Alert: This is a Thinking Spaces opinion piece not an official piece of academic research – please engage and remember: these are often musings, not findings.
At the beginning of the #mentalhealthawareness week in the UK, there have been several news reports that popular daytime tabloid talk show, The Jeremy Kyle Show, has been indefinitely suspended following the death of a recent guest. At the time of writing, there is no confirmation that this tragedy is a result of suicide; however, this would not be the first time that Kyle’s trademark name and shame brand of entertainment has had fatalities.
In 2009 the Telegraph reported that a former guest of the show Rodger Irons took his own life reportedly after enduring years of homophobic taunts and abuse. Rodger appeared on the show in 2006 with his partner Matthew to discuss issues with their marriage, a decision that Matthew claimed significantly helped them. However, three years later, Rodger took his own life. In this case, it is difficult to establish a causal link between the show and the tragedy, nor is that the point of this article. However, producers of the show were quick to establish in a statement that ‘his death was not linked to the show and came well after his appearance’. Also, in an instance of terribly poor timing, Rodger’s appearance was repeated the following week after his death.
Crossing the pond, in 2018 the infamous Jerry Springer Show 23-year-old Blake Alvey took his own life just days after the airing of his appearance with his unfaithful ‘fiancé’. In the aftermath of his death, his family sued the show claiming that show had a ‘reckless disregard for the lives and safety of others’. The official statement read:
“The Jerry Springer Show was designed to humiliate and exploit people like Blake, while the defendants disregard the devastating consequences that their conduct can have on people’s lives,” the lawsuit read. “We will fight to hold them accountable.”

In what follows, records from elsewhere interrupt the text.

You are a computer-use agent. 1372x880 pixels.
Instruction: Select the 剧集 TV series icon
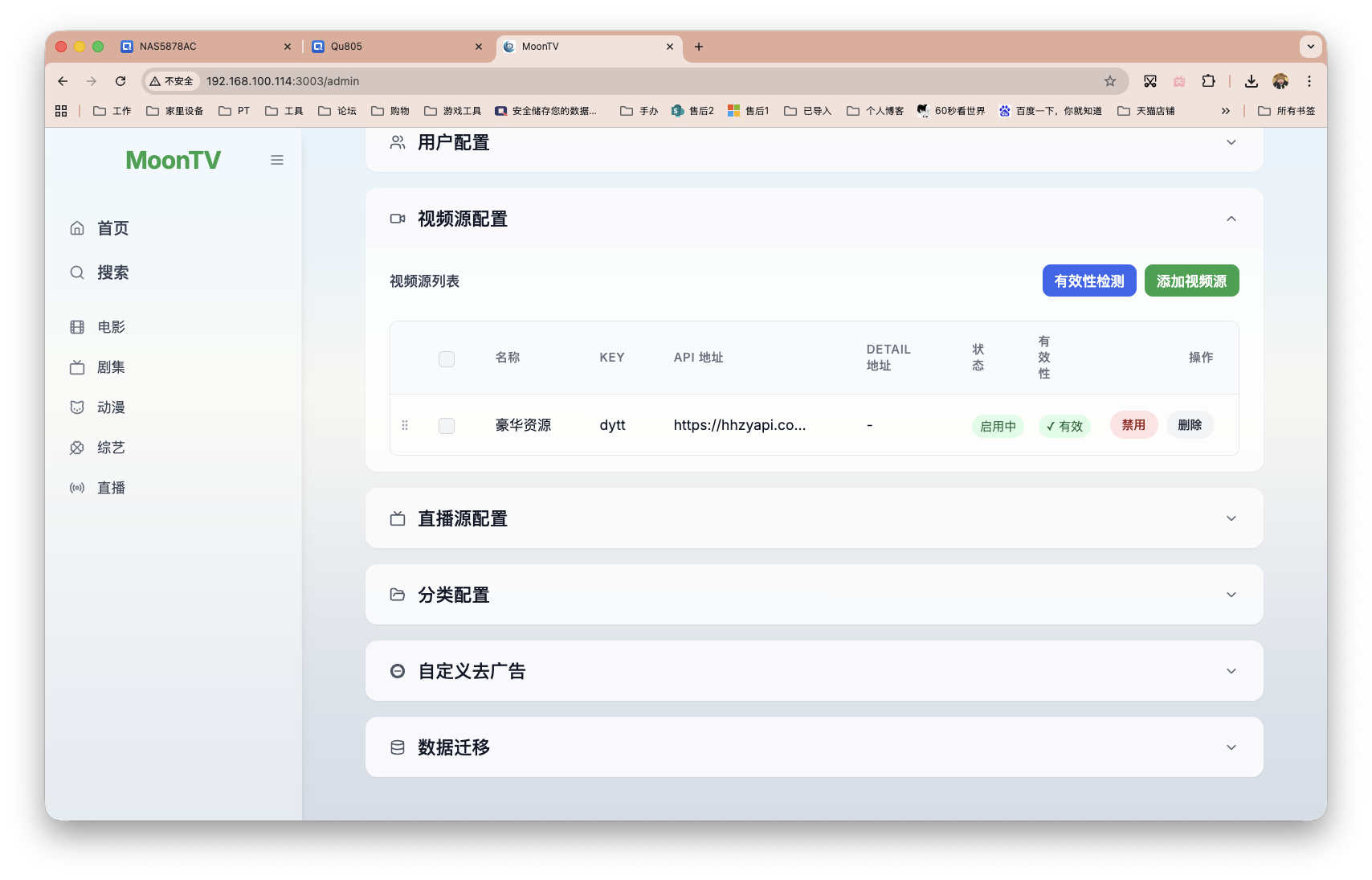(x=77, y=366)

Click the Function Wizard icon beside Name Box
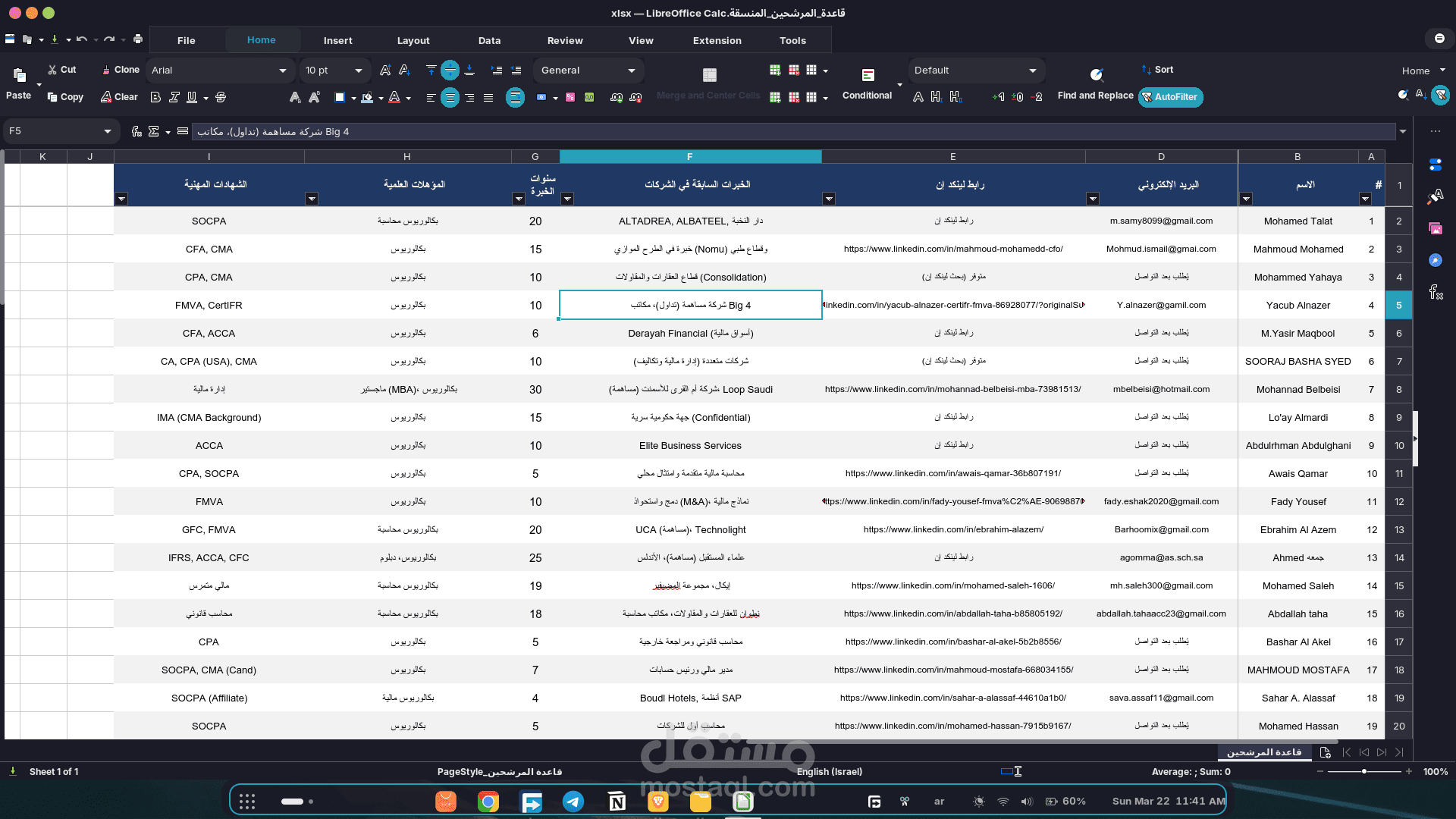[x=136, y=131]
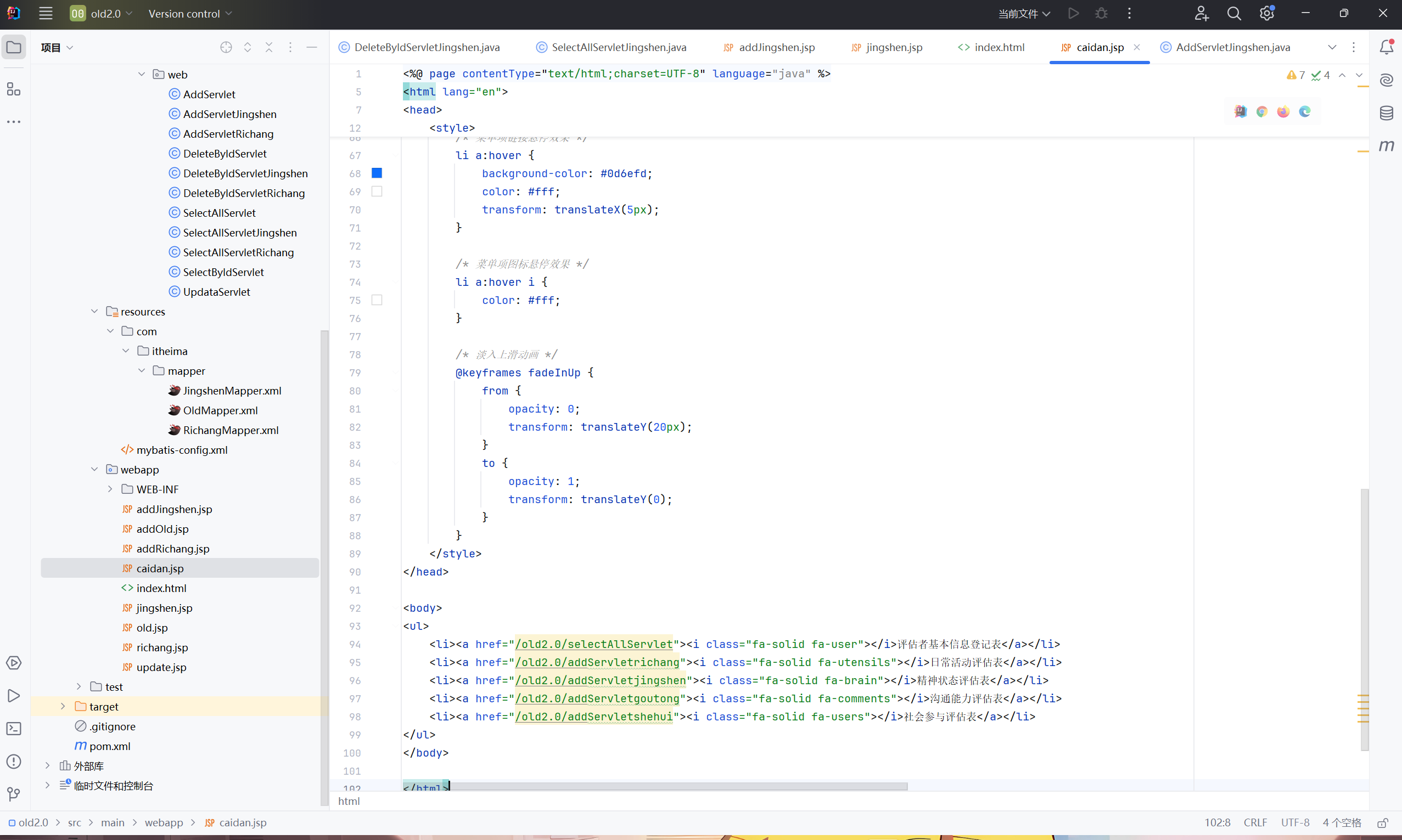Screen dimensions: 1402x840
Task: Open Version control dropdown
Action: click(190, 14)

Beyond chat shows, exposure to the public can have significant detrimental impacts on an individual’s mental health. Big Brother, The Only Way Is Essex, and particularly Love Island have all been associated with lasting mental health issues for their contestants. Series two contestant Sophie Gradon and Series three star Mike Thalassitis both took their own lives. Controversy surrounds Gradon’s death as her family argues it was not suicide; however, separate inquests have determined she took her own life. Gradon reportedly suffered intense cyberbullying and trolling as thousands of negative comments were directed at her across social media.
Thalassitis’ death shocked many as love for the star poured out of social media and a go fund me page for his family. His motivations are again unclear. However, close friends and family pointed to the pressures of his fame and confusion about career direction.
Yet, it is not just those on television who can suffer the damaging mental health consequences of 21st connectivity. In a recent episode of Last Week Tonight, (the always incredible) John Oliver discussed how public shaming and online witch hunts can damage and destroy lives. Focusing on the need for people to be publicly held to account for behaviour, he argued: “Thanks to the internet, it has never been easier to pile onto a public shaming, in fact, it’s now one of America’s favourite pastimes.” The episode is a fantastic in-depth look at the art of public shaming and the ease by which it is to contribute to it. Oliver himself apologies for his own past instances where he had mocked Monica Lewinski and her relationship with former US President Clinton.
Lewinski herself later tweeted extensively on how her life was destroyed by the media and being vilified and mocked in the public eye.
The point to this article is mainly the far-reaching damage caused by perceptions created in the media or online. 21st-century culture actively seeks out these public melodramas. Magazines, Social Media, TV shows, Radio Programmes, even online dramas, provide windows into other people’s pain or life complications for enjoyment. Psychologically speaking, we could seek this out for reasons such as reassurance that other people have it worse, for a morbid fascination for suffering, for enjoyment or even advice on how to survive situations, or simply to remove ourselves from our own daily battles. The Netflix show 13 Reason’s Why fits into this category, but analysis of this will be written up in a different article later.
Some public figures actively seek out negative attention; Kate Hopkins, Nigel Farage, and Piers Morgan, immediately spring to mind, and it can be easy to feed into this and contribute. Trolling can even be cathartic and ‘safe’ as it can be anonymous and offers a way to vent frustration or fun for a joke against a topical figure. If your views oppose these figures or particular political views then making comments and criticisms online can be a way of challenging viewpoints. However, it can also be perilous and opens up avenues for normalisation of attacking those you do not agree with online. Debate is one thing, and humour is often a grey area, but it can be a short stretch to being a position where you can endanger someone’s life.
A google search on the 13th of May 2019 brings up thousands of search hits related to social media, shaming, trolling, and suicide. This is a significant issue. The World Health Organisation claims that one person takes their own life every 40 seconds, and for each successful attempt it is hypothesised that 20 more attempts are made unsuccessfully. Therefore 21 people around the world every 41 seconds attempt suicide. Suicide is the second biggest killer of 15-29-year-olds globally, incidentally roughly the same age range showing the highest demographic of internet use. Public shaming and trolling may not be the cause of all these deaths, but there are certainly recognisable causal factors which demand attention to help save lives in the future.